SAN FRANCISCO, Agusan del Sur, Philippines —Mobile phones are selling like hotcakes after the May 9 general elections, thanks to local politics.
For two straight days after the polls, many of the popular mobile phone brands were sold out in the three shopping malls in this province as residents from the neighboring towns of Tagbina, Barobo, and Lianga in Surigao del Sur province went on a shopping frenzy.
They practically stormed the Gaisano Grand Mall, Gaisano Capital, and Davao Central Warehouse on Tuesday and Wednesday, openly joking about their windfall from the vote-buying spree involving some politicians running for congressional and provincial posts.

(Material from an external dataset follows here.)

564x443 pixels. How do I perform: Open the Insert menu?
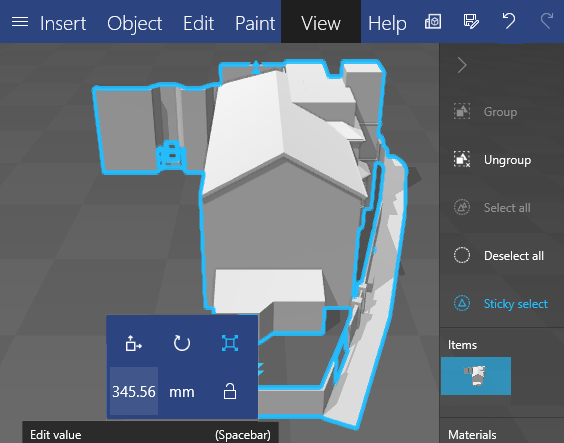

A salesman at a mobile phone store in Gaisano Grand said his shop sold at least 180 units of Vivo and Real Me brands in the two days following the polls.

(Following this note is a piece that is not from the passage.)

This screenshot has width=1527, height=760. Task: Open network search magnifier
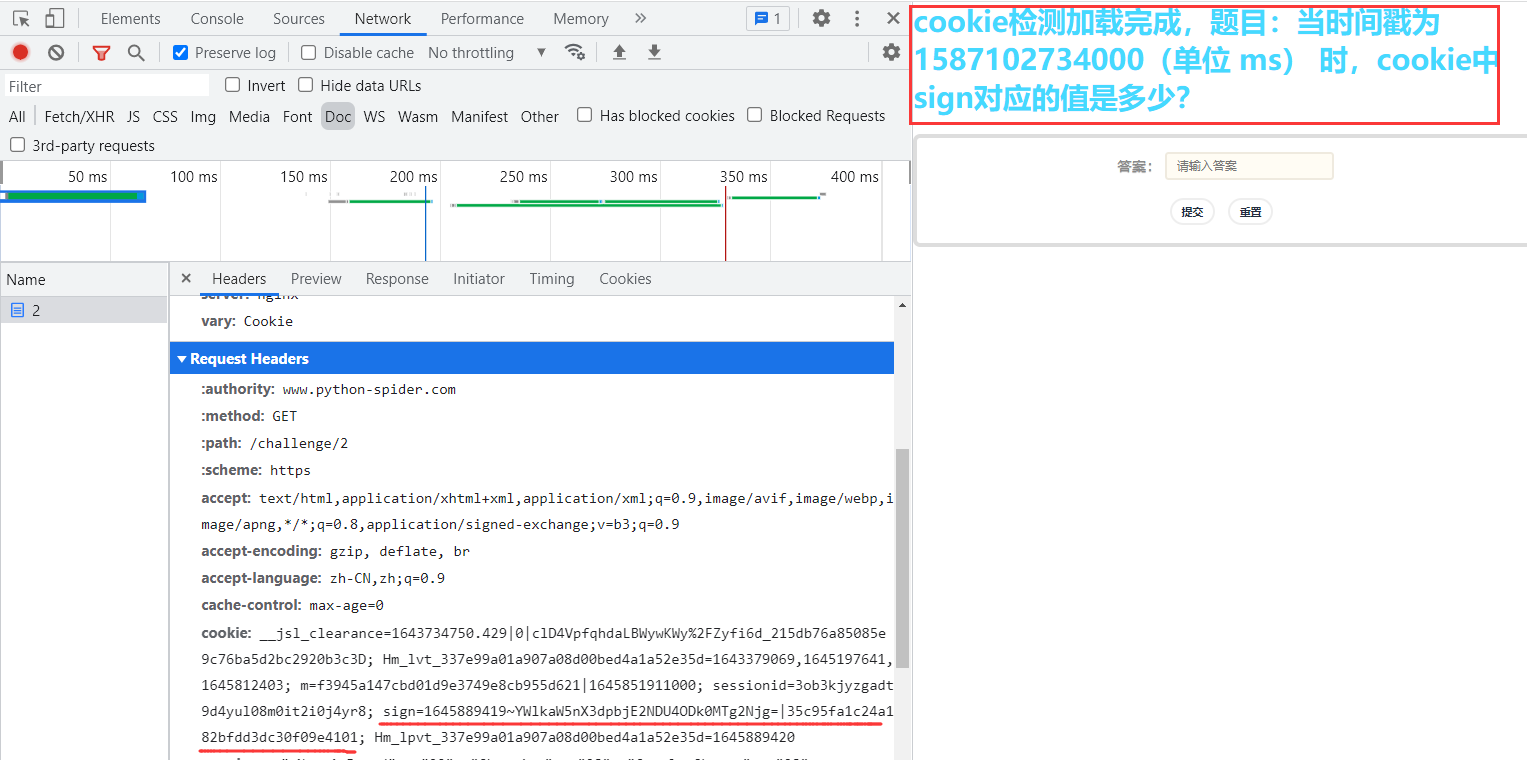coord(136,52)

He said there were stalls in the mall that also sold mobile phones and which experienced brisk sales until the items ran out of stock.
Mobile phone stores at Gaisano Capital, at Davao Central Warehouse, and at the town center also had a surge in sales.
Most of the brands in demand sold at P6,000 to P7,000 per unit.
‘Drizzle’
Apart from mobile phone stores, other commercial establishments including restaurants became crowded on Tuesday and Wednesday.
Toto Banas, the owner of a meat store at the public market, said his supply was sold out by noon.
According to Macario Angelia, a resident of Lianga, rival camps in his province were buying votes at P2,500 to P3,500 per voter.
He said more cash went around as Election Day was approaching, with some candidates handing out an extra P500, also called “tili-tili,” or “drizzle,” to each voter.
One candidate in this town gave out P1,200 in four batches, which voters jokingly called doses, the first two being primary and the last two being booster doses.
Another candidate gave out P1,000 each to voters.
Cause-oriented groups monitoring the elections said this was the first time that votes were bought with such amounts.
Waiting in line
In Zamboanga del Sur, voters were offered P3,000 to P5,000 in exchange for voting an entire local slate from governor to municipal or city councilors.
The distribution started on Saturday, two days before Election Day.
Many put up with about five hours of waiting in line for their “ulan-ulan” from one camp, then they would queue in another political camp the next day.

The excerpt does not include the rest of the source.